» **Problem requirements**: Please output the section of the listing below that opens with the line containing "You are a GUI" and closes with the line containing "[„Wiosna! Uwielbiam, kiedy", exactly and with nothing else.

[Start of section]

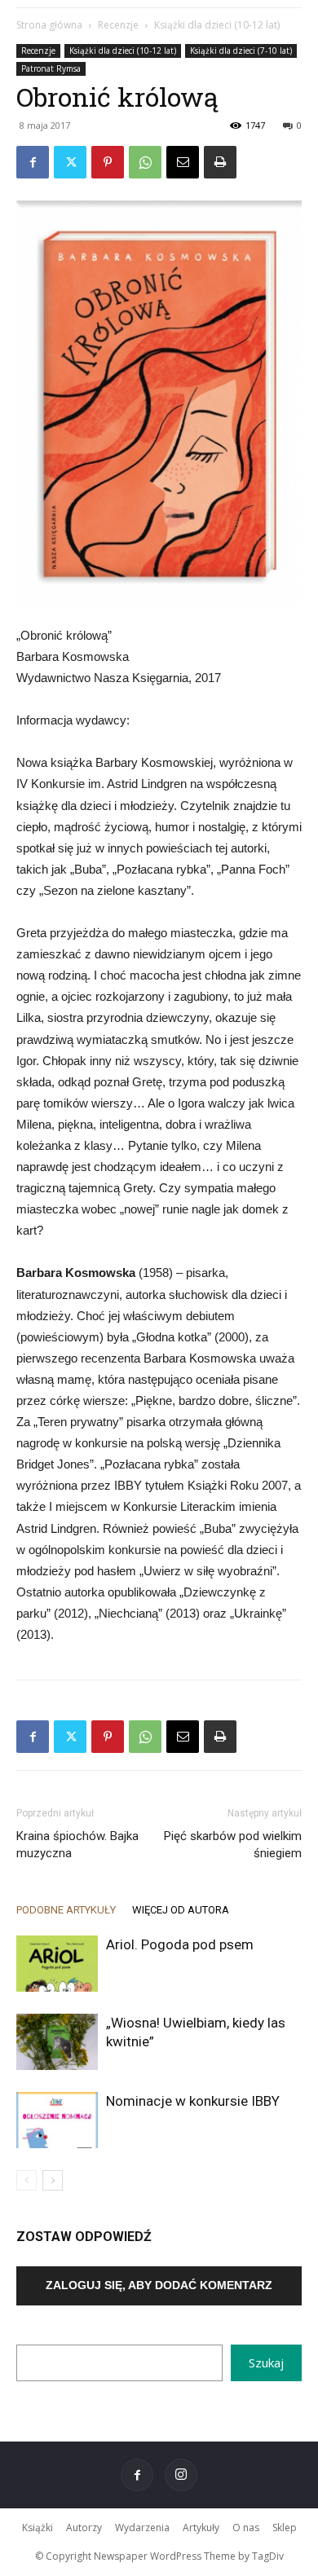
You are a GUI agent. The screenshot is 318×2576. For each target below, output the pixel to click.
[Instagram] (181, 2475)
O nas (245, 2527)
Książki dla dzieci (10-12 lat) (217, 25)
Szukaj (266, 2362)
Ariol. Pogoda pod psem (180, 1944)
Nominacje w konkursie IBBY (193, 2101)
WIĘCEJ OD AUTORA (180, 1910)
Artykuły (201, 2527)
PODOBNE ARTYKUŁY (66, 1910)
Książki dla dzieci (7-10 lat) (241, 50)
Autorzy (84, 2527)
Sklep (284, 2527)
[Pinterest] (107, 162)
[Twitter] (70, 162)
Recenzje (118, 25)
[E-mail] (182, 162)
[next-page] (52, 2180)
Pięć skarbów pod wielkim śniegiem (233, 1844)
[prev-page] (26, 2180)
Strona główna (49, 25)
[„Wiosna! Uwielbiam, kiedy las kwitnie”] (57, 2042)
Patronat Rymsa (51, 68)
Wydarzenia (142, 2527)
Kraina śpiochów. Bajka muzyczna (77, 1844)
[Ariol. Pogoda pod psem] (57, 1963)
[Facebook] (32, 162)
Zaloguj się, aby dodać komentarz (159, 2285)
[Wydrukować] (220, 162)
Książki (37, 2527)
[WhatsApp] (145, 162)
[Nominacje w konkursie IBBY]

[End of section]
[Start of section]

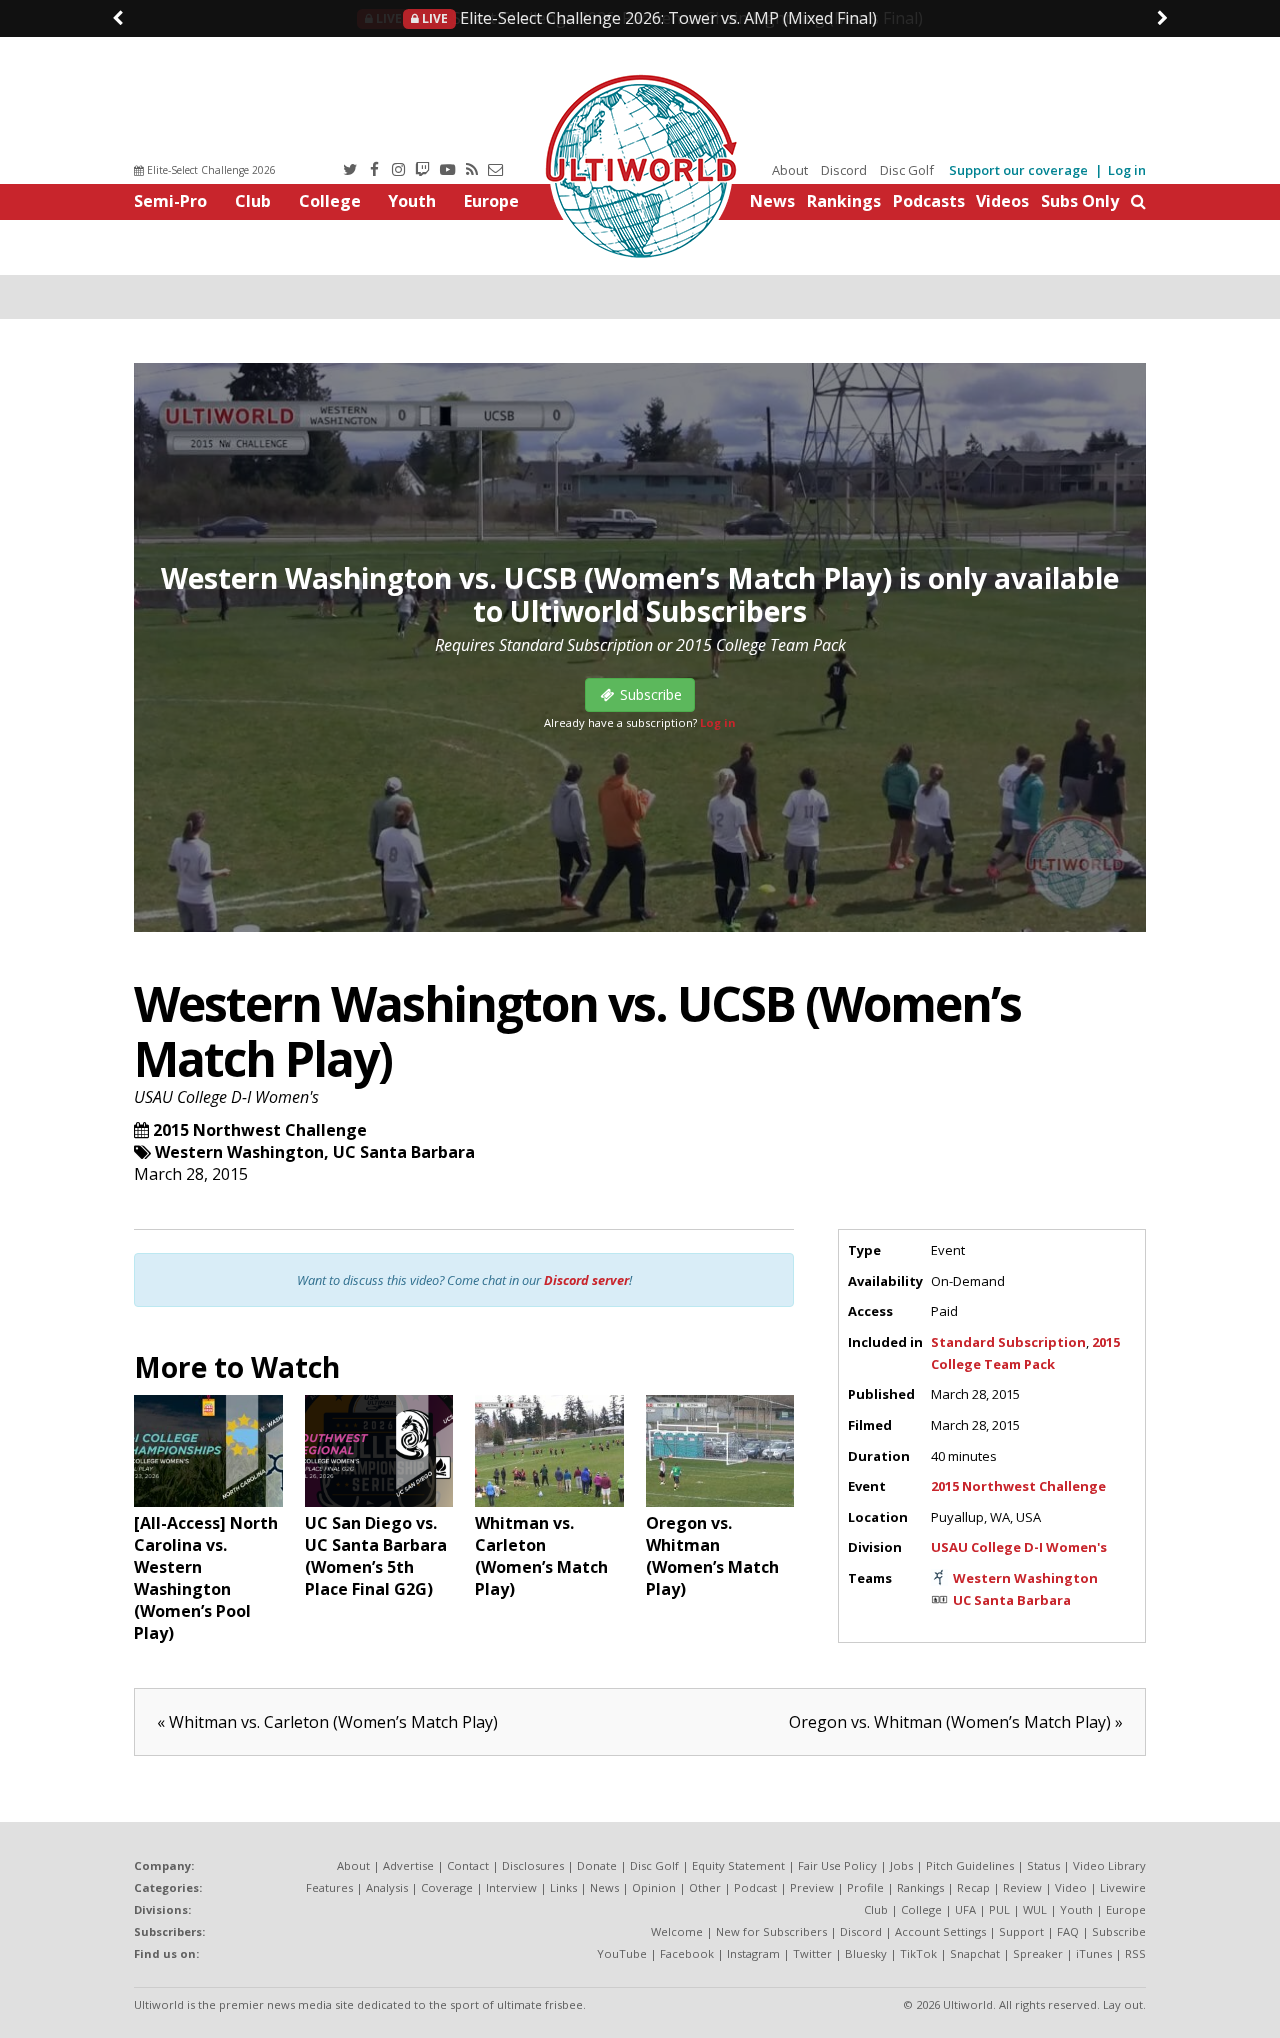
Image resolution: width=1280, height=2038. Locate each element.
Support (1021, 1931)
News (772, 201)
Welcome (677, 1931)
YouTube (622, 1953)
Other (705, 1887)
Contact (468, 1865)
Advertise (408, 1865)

[End of section]

» **Result of the task**:
You are a GUI agent. The screenshot is 318×2576. For each target below, output the pixel to click.
[Instagram] (181, 2475)
O nas (245, 2527)
Książki dla dzieci (10-12 lat) (217, 25)
Szukaj (266, 2362)
Ariol. Pogoda pod psem (180, 1944)
Nominacje w konkursie IBBY (193, 2101)
WIĘCEJ OD AUTORA (180, 1910)
Artykuły (201, 2527)
PODOBNE ARTYKUŁY (66, 1910)
Książki dla dzieci (7-10 lat) (241, 50)
Autorzy (84, 2527)
Sklep (284, 2527)
[Pinterest] (107, 162)
[Twitter] (70, 162)
Recenzje (118, 25)
[E-mail] (182, 162)
[next-page] (52, 2180)
Pięć skarbów pod wielkim śniegiem (233, 1844)
[prev-page] (26, 2180)
Strona główna (49, 25)
[„Wiosna! Uwielbiam, kiedy las kwitnie”] (57, 2042)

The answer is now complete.